Higiene dan sanitasi dalam menjaga kebersihan tangan dan kuku pada siswa sekolah dasar negeri di Kecamatan Kubu didapatkan poin tertinggi dengan jawaban terbanyak pada skala sering dan selalu yang berjumlah lebih dari 50% dari total responden pada setiap poin pertanyaan. Dimana hasilnya menunjukkan bahwa terdapat 204 orang atau 77,9% dari total responden yang selalu dan sering mencuci tangan setelah dari WC; 243 orang atau 92,8% dari total responden yang selalu dan sering mencuci tangan sebelum makan; 244 orang atau 93,1% dari total responden yang selalu dan sering mencuci tangan setelah makan; 150 orang atau 57,3% dari total responden yang selalu dan sering mencuci tangan saat pulang ke rumah; 205 orang atau 78,3% dari total responden yang selalu dan sering menggunakan sabun saat mencuci tangan. Apabila dilakukan komparasi dari setiap pertanyaan dalam mengukur higiene dan sanitasi dalam menjaga kebersihan tangan dan kuku, persentase mencuci tangan saat pulang ke rumah paling rendah dengan capaian
hanya sebesar 57,3% dan yang paling tinggi yaitu mencuci tangan setelah makan dengan persentase mencapai 93,1%.
Higiene dan sanitasi dalam menjaga kebersihan kaki didapatkan poin tertinggi dengan jawaban terbanyak pada skala sering dan selalu yang berjumlah 196 orang atau 74,8% dari total responden selalu dan sering memakai alas kaki saat keluar ke lapangan atau tempat lainnya. Sedangkan higiene dan sanitasi dalam menjaga kebersihan pangan didapatkan hasil yang bervariasi. Hasil data menunjukkan bahwa terdapat 186 orang atau 71% dari total responden selalu dan sering mencuci/mengupas buah sebelum memakannya; 152 orang atau 58% dari total responden tidak pernah atau jarang makan sayur mentah (lalapan); 106 orang atau 40,4% dari total responden selalu dan sering makan dengan sendok/alat serupa; dan hanya 43 orang atau 16,4% dari total responden yang tidak pernah atau jarang membeli makanan tertutup. Dari empat poin pertanyaan yang menjadi tolak ukur higiene dan sanitasi dalam menjaga kebersihan pangan terdapat dua tolak ukur yang mendapatkan poin rendah yaitu hanya 16,4% dari total responden yang tidak pernah atau jarang membeli makanan tertutup artinya masih banyak anak-anak yang membeli jajanan yang tidak tertutup dan dimungkinkan memiliki potensi kontaminasi yang tinggi terhadap mikroba patogen dan telur cacing. Terlebih hanya terdapat 40,4% dari total responden yang selalu dan sering makan dengan sendok/alat serupa artinya masih banyak anak-anak yang makan tidak menggunakan sendok/alat serupa, hal
tersebut memungkinkan adanya kontaminasi dari mikroba patogen yang ada di tangan terhadap makanan yang masuk ke dalam tubuh dan menyebabkan penyakit. Probabilitas pengaruh perilaku terhadap kejadian infeksi kecacingan pada anak SD dipengaruhi oleh faktor higiene dan sanitasi pangan diantaranya penyebab dari kebiasaan makanan mentah dan kebiasaan jajan (Olin, 2019).

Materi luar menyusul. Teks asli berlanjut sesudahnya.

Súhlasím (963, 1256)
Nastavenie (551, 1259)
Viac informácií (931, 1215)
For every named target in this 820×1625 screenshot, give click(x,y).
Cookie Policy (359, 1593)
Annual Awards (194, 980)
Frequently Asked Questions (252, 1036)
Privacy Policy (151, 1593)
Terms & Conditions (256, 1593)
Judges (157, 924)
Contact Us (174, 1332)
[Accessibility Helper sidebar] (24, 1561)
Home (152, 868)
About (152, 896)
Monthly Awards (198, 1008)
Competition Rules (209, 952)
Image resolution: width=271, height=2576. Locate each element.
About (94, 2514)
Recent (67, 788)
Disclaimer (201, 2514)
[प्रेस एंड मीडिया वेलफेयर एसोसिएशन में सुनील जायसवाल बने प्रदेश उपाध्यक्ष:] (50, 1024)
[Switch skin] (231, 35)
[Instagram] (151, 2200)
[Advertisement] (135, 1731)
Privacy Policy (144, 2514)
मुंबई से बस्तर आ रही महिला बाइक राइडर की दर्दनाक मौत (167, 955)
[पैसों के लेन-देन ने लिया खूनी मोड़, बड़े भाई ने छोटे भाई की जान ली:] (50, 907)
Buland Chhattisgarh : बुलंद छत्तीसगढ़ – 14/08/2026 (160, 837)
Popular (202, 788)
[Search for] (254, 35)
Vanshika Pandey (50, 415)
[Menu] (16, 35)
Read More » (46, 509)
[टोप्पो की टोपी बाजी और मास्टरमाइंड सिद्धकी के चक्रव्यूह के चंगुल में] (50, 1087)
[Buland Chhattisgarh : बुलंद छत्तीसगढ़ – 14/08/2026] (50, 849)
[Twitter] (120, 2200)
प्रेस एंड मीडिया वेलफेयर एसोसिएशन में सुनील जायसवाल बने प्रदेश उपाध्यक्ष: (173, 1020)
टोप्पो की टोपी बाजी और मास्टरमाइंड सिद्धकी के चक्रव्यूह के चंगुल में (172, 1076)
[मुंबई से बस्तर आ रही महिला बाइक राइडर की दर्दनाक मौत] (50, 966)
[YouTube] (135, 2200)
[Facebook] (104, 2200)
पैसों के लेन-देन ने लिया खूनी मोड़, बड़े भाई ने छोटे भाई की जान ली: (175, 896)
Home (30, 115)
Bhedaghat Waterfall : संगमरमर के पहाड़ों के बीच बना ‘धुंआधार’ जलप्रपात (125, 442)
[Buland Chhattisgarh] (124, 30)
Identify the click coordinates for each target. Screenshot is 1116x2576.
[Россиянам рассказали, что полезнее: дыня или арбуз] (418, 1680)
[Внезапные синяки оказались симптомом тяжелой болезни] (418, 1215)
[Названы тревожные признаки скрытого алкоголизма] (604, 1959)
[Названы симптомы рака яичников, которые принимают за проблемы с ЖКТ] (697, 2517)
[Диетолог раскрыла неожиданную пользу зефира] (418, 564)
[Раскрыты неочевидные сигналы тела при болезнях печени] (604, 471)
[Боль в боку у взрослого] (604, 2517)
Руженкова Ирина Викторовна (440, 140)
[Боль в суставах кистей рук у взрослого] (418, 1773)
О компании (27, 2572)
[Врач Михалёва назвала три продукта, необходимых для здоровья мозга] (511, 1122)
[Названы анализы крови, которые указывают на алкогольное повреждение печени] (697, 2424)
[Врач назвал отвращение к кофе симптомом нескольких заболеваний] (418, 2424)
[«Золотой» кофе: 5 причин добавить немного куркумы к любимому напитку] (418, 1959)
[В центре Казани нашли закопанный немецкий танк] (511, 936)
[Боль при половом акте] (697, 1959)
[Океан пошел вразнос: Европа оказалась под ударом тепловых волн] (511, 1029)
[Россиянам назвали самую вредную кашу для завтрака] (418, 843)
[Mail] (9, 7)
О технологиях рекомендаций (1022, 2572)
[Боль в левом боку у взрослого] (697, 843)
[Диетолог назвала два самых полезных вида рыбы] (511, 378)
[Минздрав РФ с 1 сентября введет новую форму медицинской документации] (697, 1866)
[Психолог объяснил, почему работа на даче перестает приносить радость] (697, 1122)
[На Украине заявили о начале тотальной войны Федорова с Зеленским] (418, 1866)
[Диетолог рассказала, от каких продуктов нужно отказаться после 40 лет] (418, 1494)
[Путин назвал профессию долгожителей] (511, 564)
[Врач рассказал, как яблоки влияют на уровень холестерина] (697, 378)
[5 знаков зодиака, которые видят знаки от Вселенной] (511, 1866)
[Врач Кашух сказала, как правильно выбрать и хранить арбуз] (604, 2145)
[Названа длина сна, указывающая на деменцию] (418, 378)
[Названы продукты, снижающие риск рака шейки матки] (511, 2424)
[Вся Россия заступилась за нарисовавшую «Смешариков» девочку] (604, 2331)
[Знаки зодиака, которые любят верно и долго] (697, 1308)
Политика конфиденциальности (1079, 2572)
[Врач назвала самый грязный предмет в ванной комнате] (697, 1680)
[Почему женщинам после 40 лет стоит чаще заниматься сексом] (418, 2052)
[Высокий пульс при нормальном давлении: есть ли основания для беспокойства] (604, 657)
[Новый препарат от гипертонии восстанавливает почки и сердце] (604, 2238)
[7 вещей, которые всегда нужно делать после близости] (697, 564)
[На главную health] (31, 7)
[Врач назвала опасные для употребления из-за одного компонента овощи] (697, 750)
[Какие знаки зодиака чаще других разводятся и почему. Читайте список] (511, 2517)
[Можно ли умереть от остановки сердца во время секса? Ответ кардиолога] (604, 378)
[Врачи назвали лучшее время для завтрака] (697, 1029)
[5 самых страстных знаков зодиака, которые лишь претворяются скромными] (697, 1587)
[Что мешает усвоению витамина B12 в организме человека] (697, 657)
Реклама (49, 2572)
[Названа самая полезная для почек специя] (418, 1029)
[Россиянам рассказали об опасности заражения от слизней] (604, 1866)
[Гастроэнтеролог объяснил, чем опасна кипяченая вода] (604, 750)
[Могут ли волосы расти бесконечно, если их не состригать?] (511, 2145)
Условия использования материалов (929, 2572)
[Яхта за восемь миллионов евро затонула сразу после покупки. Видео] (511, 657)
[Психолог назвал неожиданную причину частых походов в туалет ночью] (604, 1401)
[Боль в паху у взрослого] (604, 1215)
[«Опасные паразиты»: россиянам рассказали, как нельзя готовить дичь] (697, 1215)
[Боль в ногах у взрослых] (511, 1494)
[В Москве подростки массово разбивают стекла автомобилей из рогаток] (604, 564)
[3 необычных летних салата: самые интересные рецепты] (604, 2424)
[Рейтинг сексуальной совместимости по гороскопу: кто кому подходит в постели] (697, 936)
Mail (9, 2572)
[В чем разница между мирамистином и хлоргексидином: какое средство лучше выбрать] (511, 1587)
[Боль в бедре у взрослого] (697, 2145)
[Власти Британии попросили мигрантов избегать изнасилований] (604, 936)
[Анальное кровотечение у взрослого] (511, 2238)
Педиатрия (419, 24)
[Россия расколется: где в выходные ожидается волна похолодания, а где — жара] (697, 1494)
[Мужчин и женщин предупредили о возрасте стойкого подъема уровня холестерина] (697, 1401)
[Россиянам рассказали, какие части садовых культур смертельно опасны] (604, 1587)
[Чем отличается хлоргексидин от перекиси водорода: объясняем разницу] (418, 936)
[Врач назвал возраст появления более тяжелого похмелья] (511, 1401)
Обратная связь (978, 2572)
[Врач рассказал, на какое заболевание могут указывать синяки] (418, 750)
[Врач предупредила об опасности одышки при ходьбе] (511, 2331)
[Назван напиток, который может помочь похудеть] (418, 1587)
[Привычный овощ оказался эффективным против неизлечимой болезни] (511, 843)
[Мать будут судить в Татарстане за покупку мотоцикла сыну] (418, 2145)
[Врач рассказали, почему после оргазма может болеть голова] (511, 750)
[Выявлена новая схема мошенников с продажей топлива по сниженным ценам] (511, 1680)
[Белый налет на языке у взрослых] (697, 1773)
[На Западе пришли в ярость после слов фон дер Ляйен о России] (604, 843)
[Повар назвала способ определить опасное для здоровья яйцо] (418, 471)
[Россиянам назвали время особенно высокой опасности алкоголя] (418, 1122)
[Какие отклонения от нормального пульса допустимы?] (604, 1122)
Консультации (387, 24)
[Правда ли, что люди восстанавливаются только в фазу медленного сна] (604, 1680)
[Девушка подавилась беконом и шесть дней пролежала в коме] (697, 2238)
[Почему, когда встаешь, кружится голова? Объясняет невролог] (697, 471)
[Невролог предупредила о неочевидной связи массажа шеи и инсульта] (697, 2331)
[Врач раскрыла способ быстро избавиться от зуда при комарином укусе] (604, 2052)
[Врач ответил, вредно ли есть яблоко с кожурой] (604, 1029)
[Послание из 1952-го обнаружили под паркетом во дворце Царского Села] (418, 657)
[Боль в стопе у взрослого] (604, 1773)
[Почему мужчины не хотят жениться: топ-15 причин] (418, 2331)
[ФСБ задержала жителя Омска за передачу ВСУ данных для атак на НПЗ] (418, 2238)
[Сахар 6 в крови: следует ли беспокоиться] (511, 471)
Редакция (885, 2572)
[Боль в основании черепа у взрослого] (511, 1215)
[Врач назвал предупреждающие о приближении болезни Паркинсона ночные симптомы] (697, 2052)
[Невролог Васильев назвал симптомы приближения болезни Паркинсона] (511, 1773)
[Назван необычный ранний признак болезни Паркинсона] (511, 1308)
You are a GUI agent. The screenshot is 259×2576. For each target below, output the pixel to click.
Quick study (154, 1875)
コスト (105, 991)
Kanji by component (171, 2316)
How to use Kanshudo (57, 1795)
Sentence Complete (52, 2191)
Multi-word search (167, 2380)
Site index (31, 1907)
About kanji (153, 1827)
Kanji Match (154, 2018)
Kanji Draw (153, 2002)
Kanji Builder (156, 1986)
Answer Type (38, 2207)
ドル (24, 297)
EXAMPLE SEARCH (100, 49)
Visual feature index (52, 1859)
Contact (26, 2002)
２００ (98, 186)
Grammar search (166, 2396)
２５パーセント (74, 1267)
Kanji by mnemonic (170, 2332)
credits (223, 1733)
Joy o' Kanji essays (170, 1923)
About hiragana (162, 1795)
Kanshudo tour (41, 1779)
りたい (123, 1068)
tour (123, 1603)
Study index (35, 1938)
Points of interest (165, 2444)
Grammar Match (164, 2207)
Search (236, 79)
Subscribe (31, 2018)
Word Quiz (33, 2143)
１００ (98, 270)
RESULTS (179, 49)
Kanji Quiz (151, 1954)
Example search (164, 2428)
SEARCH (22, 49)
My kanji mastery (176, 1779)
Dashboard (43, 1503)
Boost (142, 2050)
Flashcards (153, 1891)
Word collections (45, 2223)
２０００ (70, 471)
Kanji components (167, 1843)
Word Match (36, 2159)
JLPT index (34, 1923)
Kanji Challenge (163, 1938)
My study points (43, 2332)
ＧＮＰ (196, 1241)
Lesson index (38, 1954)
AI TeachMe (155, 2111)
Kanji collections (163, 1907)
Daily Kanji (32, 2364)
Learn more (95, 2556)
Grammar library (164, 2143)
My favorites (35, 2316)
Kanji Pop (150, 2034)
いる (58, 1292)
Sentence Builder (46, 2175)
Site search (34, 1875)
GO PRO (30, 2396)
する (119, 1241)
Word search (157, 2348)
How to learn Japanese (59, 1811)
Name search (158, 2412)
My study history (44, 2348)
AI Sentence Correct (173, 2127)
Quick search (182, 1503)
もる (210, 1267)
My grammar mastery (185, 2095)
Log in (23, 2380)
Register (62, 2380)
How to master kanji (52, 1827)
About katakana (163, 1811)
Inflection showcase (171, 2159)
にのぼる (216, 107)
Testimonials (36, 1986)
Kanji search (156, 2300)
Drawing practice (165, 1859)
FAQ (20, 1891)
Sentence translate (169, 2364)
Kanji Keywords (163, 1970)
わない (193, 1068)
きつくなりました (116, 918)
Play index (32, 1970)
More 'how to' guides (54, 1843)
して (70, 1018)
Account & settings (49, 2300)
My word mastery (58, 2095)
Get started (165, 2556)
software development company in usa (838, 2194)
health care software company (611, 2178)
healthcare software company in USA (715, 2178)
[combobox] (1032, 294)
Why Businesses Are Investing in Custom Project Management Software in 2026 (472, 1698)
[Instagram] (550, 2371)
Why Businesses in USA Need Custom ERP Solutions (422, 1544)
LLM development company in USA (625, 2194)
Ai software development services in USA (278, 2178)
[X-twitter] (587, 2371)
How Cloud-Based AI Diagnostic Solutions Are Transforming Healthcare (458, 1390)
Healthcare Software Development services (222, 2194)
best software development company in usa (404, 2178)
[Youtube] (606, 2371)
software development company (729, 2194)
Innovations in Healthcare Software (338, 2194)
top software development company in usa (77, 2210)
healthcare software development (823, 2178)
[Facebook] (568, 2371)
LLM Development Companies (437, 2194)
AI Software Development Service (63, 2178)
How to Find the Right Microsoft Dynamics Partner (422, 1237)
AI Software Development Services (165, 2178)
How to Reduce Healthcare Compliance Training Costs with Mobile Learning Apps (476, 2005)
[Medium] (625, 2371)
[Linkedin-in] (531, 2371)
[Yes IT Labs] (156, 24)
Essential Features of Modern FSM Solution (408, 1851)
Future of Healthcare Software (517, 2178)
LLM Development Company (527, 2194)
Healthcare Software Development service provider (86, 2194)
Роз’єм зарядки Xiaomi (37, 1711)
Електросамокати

Higiene dan sanitasi dalam menggunakan jamban sudah terbilang cukup baik karena sebagian besar responden sudah melakukan buang air besar di dalam WC dan setelahnya membersihkan diri menggunakan air. Kebiasaan membuang air besar sembarangan memang masih dilakukan, tetapi sebagian besar anak-anak sudah membuang air besar di dalam WC dimana angka capaiannya sebesar 85,1% atau terdapat 223 orang yang buang air besar di dalam WC dan 243 orang atau 92,7% yang menggunakan air untuk membersihkan diri setelah buang air besar. Kondisi higiene perorangan pada anak-anak dapat dipengaruhi oleh berbagai faktor, diantaranya adalah pengetahuan, sikap anak-anak terhadap higiene perorangan, peran guru di sekolah, peran dan dukungan orang tua, ketersediaan sarana prasarana kebersihan diri dan juga akses terhadap media-media kesehatan (Kusuma, 2019).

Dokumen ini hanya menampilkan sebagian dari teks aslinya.